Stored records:
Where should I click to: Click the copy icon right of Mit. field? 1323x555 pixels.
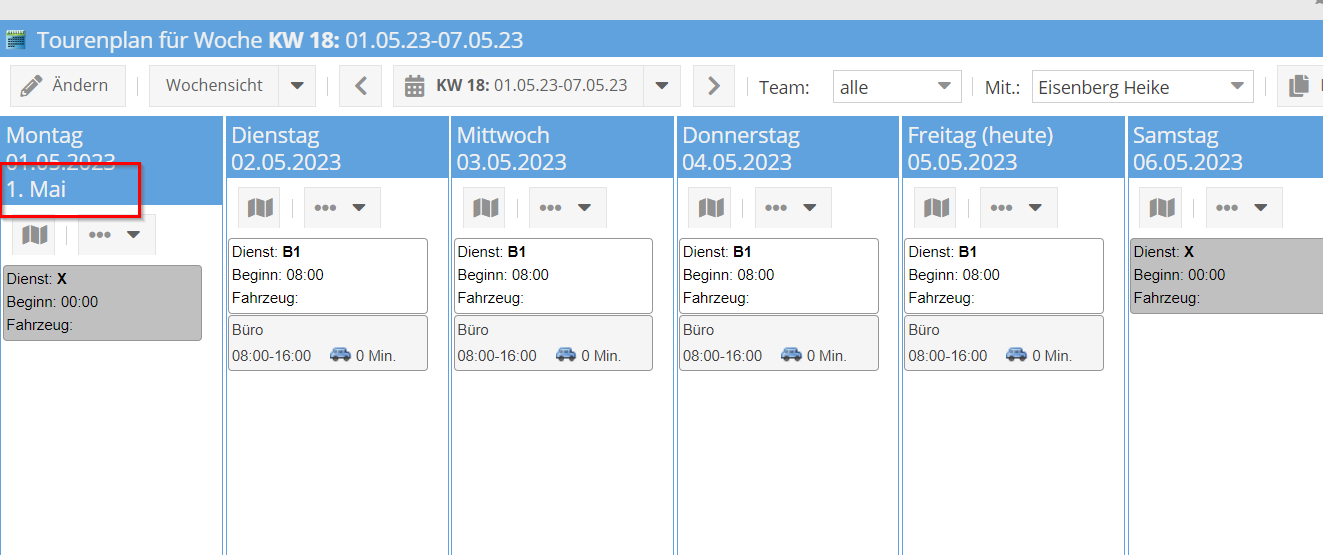tap(1298, 86)
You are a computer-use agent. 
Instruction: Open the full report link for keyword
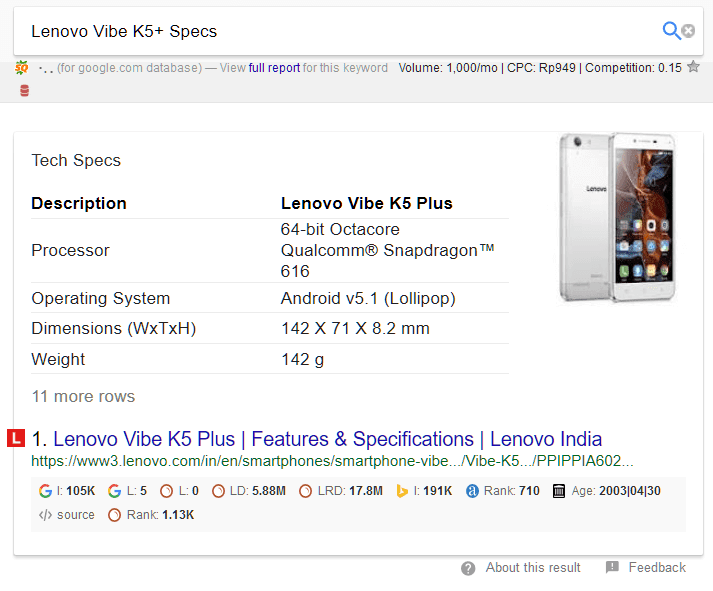point(274,68)
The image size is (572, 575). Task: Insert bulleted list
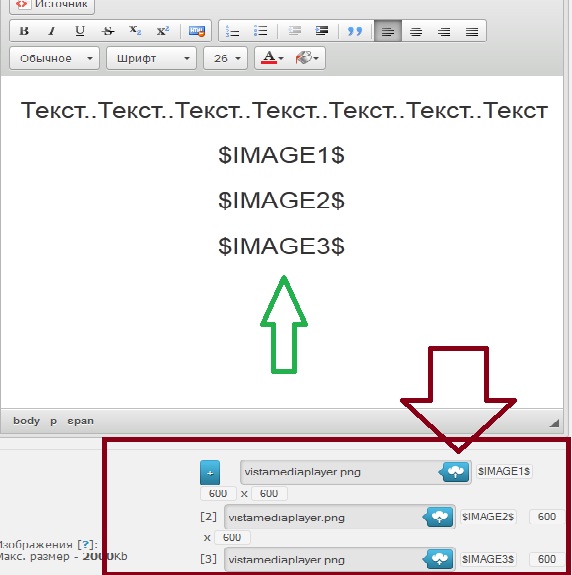pos(260,31)
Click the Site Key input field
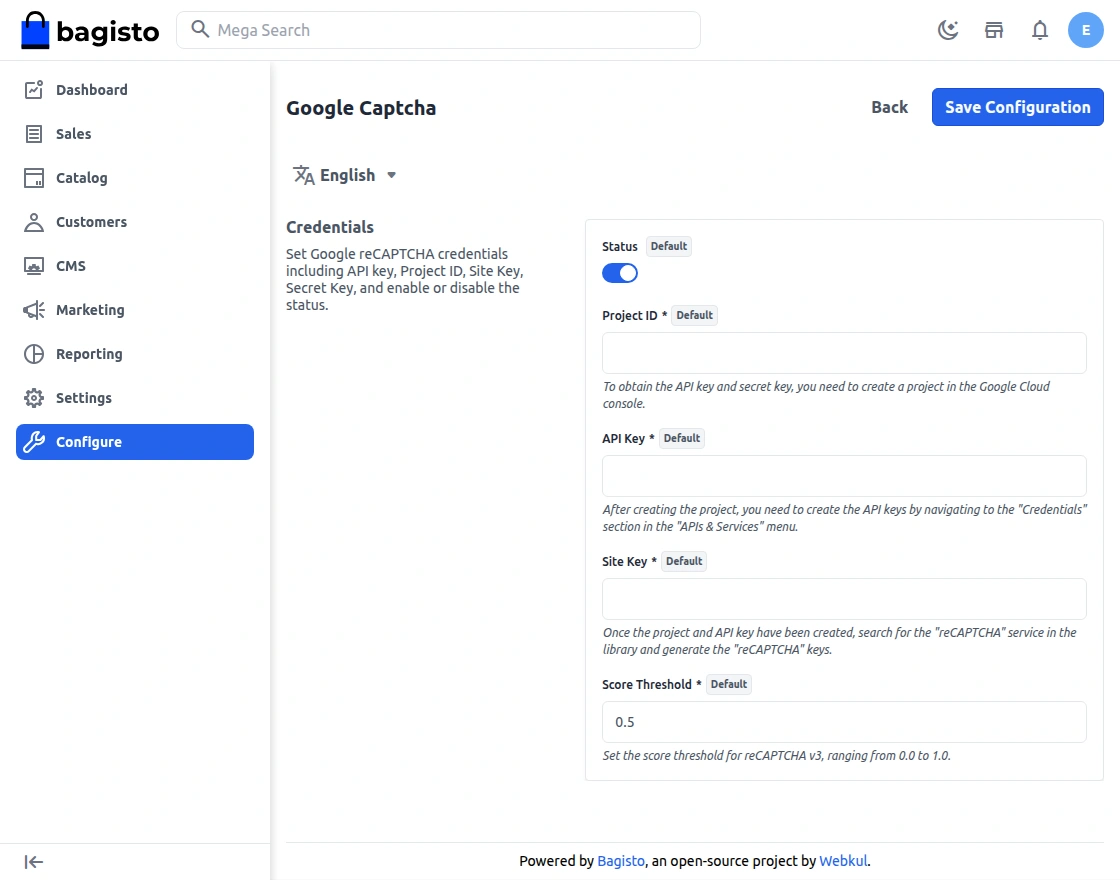The height and width of the screenshot is (880, 1120). coord(844,599)
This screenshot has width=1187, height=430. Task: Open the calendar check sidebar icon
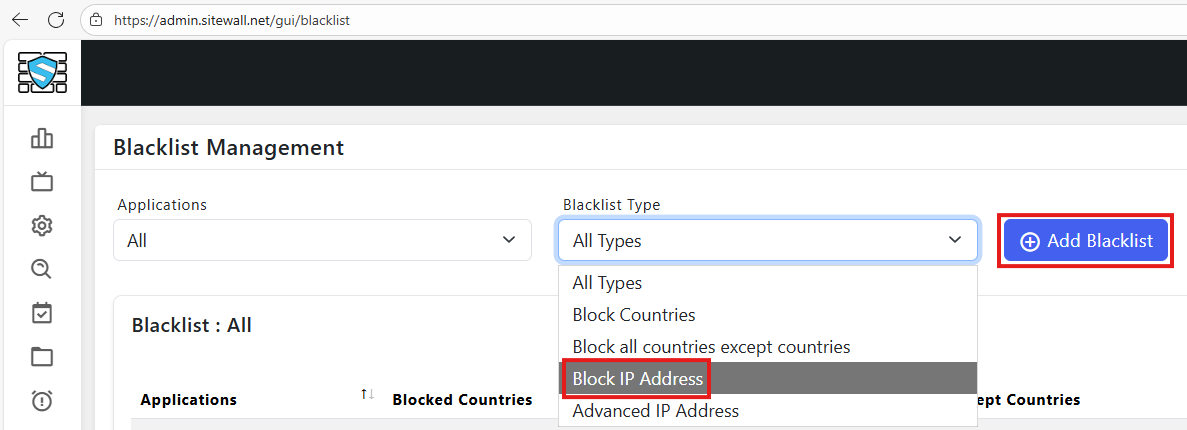(x=42, y=313)
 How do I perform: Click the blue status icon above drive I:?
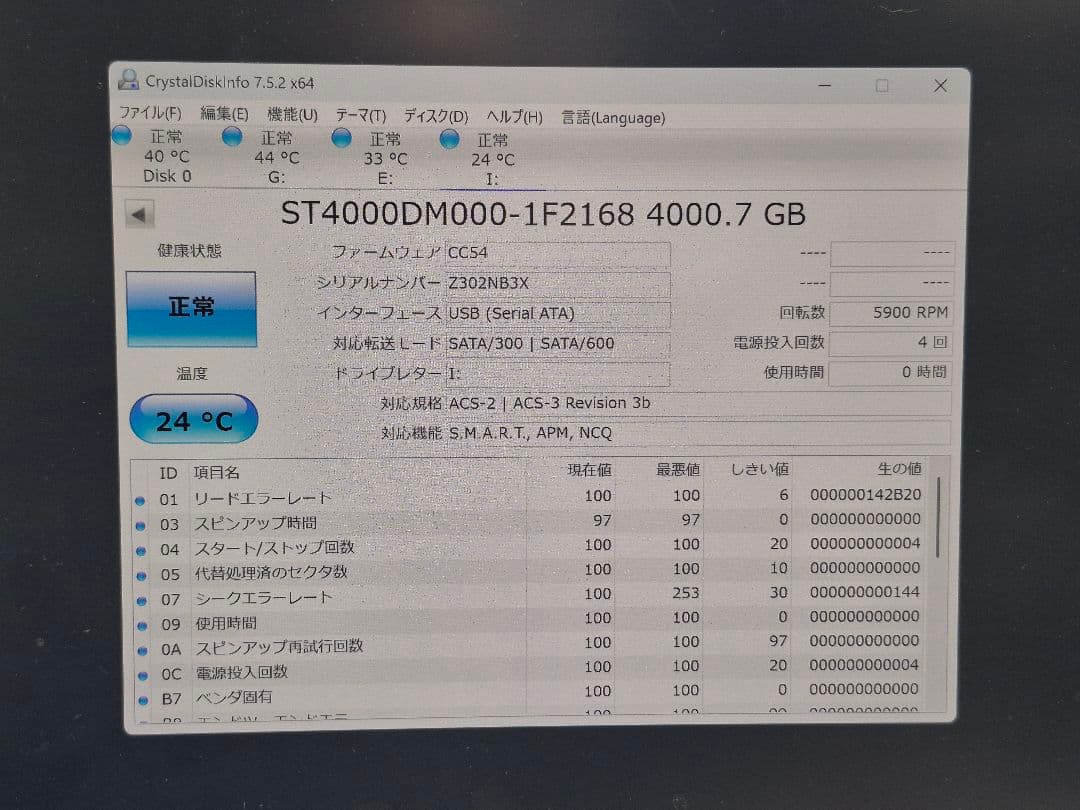(449, 138)
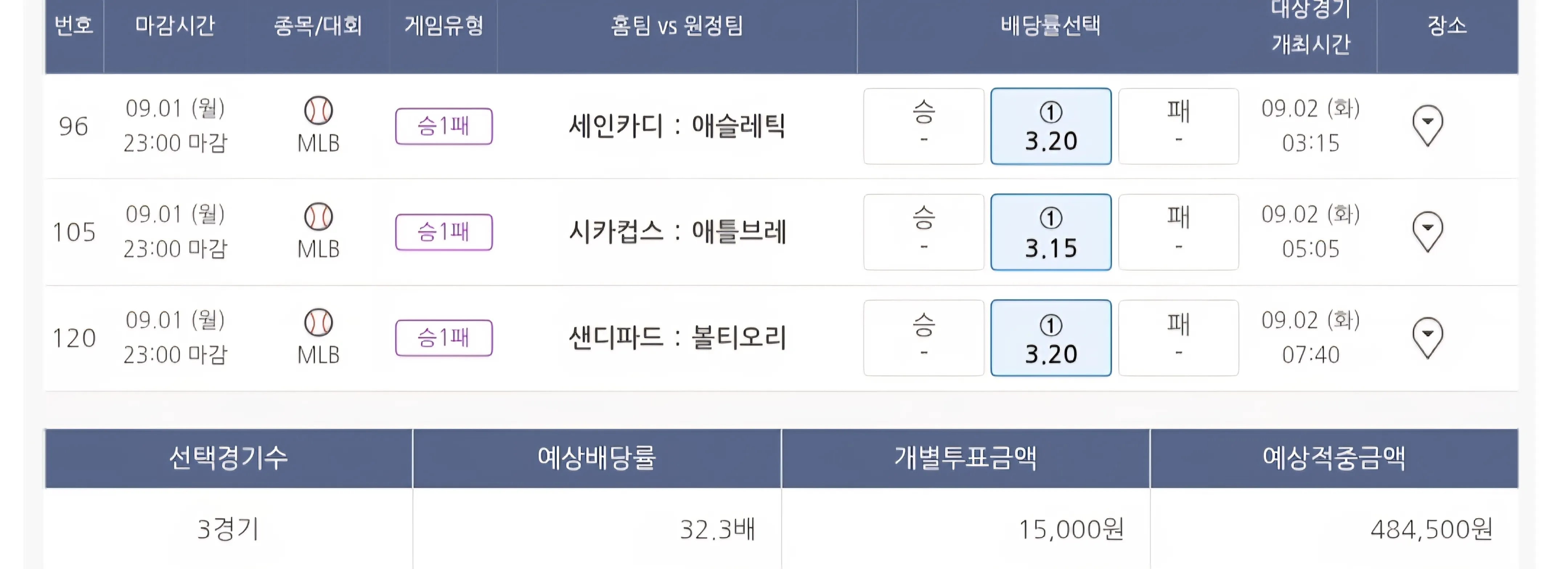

** Task item **
Print every entry word for word; omit the pictures.

** Exercise output **
Where should I click to: Click the copy icon right of Mit. field? 1323x555 pixels.
tap(1298, 86)
You are a computer-use agent. 
Instruction: Open the full report link for keyword
point(274,68)
The image size is (572, 575). Task: Insert bulleted list
pos(260,31)
Click the Site Key input field
The height and width of the screenshot is (880, 1120). coord(844,599)
This screenshot has width=1187, height=430. Task: Open the calendar check sidebar icon
(x=42, y=313)
 How do I perform: Click the blue status icon above drive I:?
(449, 138)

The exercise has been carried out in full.